TEXTO EXTRAÍDO
-------
De acordo com Duarte, as pessoas saudáveis neste aspecto apresentam algumas evidências marcantes; são destemidas para novidades; vivem intensamente cada momento; têm sua própria opinião, não se deixando levar pela dos outros; sentem-se à vontade para expressar o seu pensamento, sentimento e ação e tem ótimo potencial criativo.

A psicóloga afirma que a autoestima "é uma relação com a 'imagem do eu'. E lembra que, "segundo Carl Rogers, a imagem do eu indica a configuração experiencial formada por percepções referentes ao Eu, às relações do Eu com os outros, com o ambiente e com a vida em geral, com os valores que o sujeito associa a estas distintas percepções".

Duarte salienta que o crescimento psicológico se evidencia mais facilmente para aqueles que têm a capacidade de fazer  experiências, o que proporciona um melhor autoconhecimento relacionado aos seus sentimentos positivos; a si mesmo, com os outros; o ambiente que o cerca e com os seus desajustes. "Aceitar-se e expressar os sentimentos a si mesmo e aos outros é ser congruente, já a ansiedade, a tensão e a confusão interna como, por exemplo, achar que: 'não sou capaz de tomar decisões', 'não sei o que quero', são comportamentos de pessoas incongruentes", conclui Duarte.
-------
O QUE SE PEDE
No texto sobre autoestima, o que Duarte diz que é aceitar-se e expressar os sentimentos a si mesmo e aos outros?

DADOS PARA ANÁLISE
-------
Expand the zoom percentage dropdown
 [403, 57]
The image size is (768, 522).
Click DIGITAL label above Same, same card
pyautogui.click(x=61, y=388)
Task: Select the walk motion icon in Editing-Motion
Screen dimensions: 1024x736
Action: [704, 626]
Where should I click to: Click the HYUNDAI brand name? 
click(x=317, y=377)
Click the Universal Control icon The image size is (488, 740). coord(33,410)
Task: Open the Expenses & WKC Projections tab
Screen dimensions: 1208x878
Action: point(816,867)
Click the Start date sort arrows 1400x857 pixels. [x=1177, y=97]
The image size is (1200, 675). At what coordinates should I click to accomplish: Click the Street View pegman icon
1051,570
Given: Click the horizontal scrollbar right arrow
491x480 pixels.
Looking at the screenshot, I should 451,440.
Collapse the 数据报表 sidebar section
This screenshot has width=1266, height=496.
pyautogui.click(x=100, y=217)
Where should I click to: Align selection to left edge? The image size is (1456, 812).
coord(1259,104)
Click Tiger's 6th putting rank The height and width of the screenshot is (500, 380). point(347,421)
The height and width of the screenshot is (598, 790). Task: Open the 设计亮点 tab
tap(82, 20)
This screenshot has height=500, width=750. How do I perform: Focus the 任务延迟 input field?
-------
EXERCÍCIO CONCLUÍDO
É ser congruente.